_What is required_
In the reply below about loading a large table from Oracle into PostgreSQL, how many sessions does it say you would typically use when dumping the table in sections?

_Extract to read_
----

You would have to comment on what you don't like about what you're doing
now, what parts need to be improved for your priorities, to get a properly
targeted answer here.
> Id like to know whats the best practice to LOAD a 70 milion rows, 101
> columns table from ORACLE to PGSQL.
There is no one best practice. There's a wide variety of techniques on
both the Oracle and PostgreSQL side in this area that might be used
depending on what trade-offs are important to you.
For example, if the goal was to accelerate a dump of a single table to run
as fast as possible because you need , you'd want to look into techniques
that dumped that table with multiple sessions going at once, each handling
a section of that table. Typically you'd use one session per CPU on the
server, and you'd use something with a much more direct path into the data
than SQL*PLUS. Then on the PostgreSQL side, you could run multiple COPY
sessions importing at once to read this data all back in, because COPY
will bottleneck at the CPU level before the disks will if you've got
reasonable storage hardware.
There's a list of utilities in this are at
http://www.orafaq.com/wiki/SQL*Loader_FAQ#Is_there_a_SQL.2AUnloader_to_download_data_to_a_flat_file.3F
you might look for inspiration in that area, I know the WisdomForce
FastReader handles simultaneous multi-section dumps via a very direct path
to the data.
...but that's just one example based on one set of priorities, and it will
be expensive in terms of dollars and complexity.
As another example of something that changes things considerably, if
there's any data with errors that will cause COPY to abort you might
consider a different approach on the PG side.

----

_Supplied data_
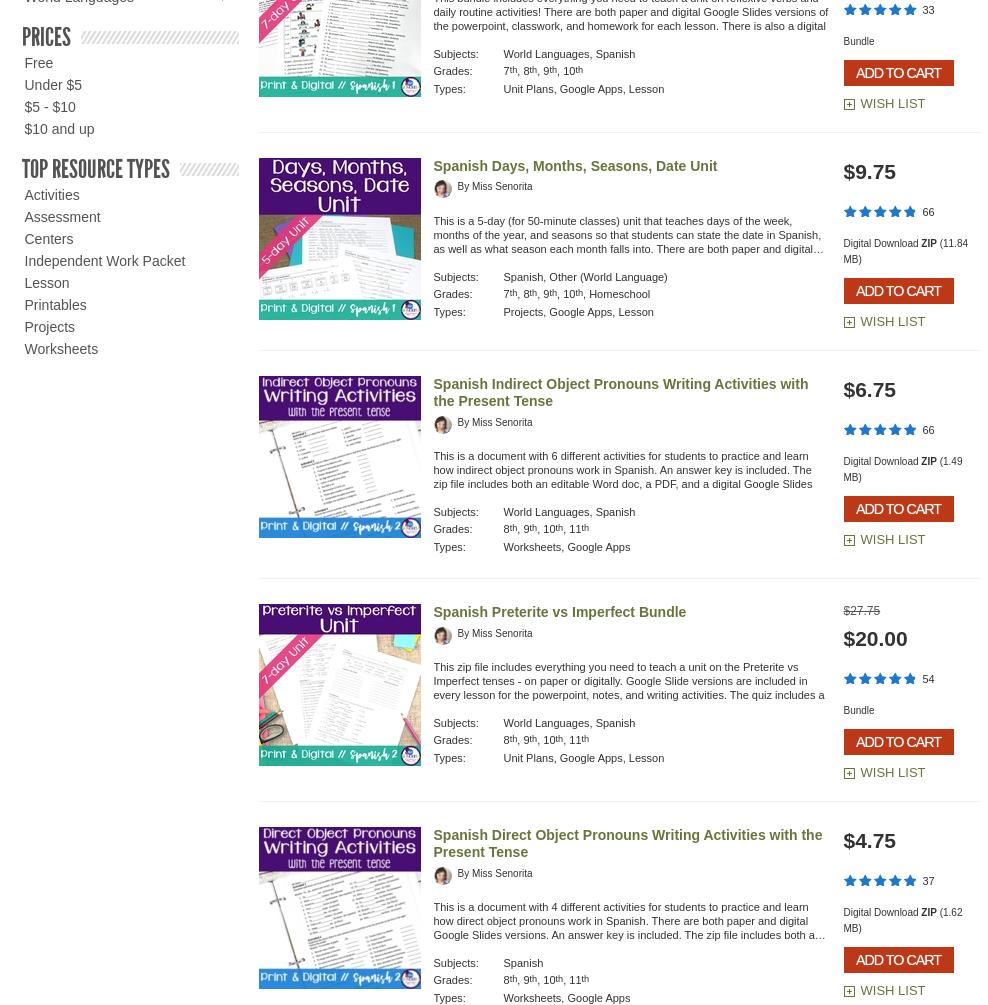  What do you see at coordinates (873, 637) in the screenshot?
I see `'$20.00'` at bounding box center [873, 637].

----

_Answer space_
One session per CPU on the server.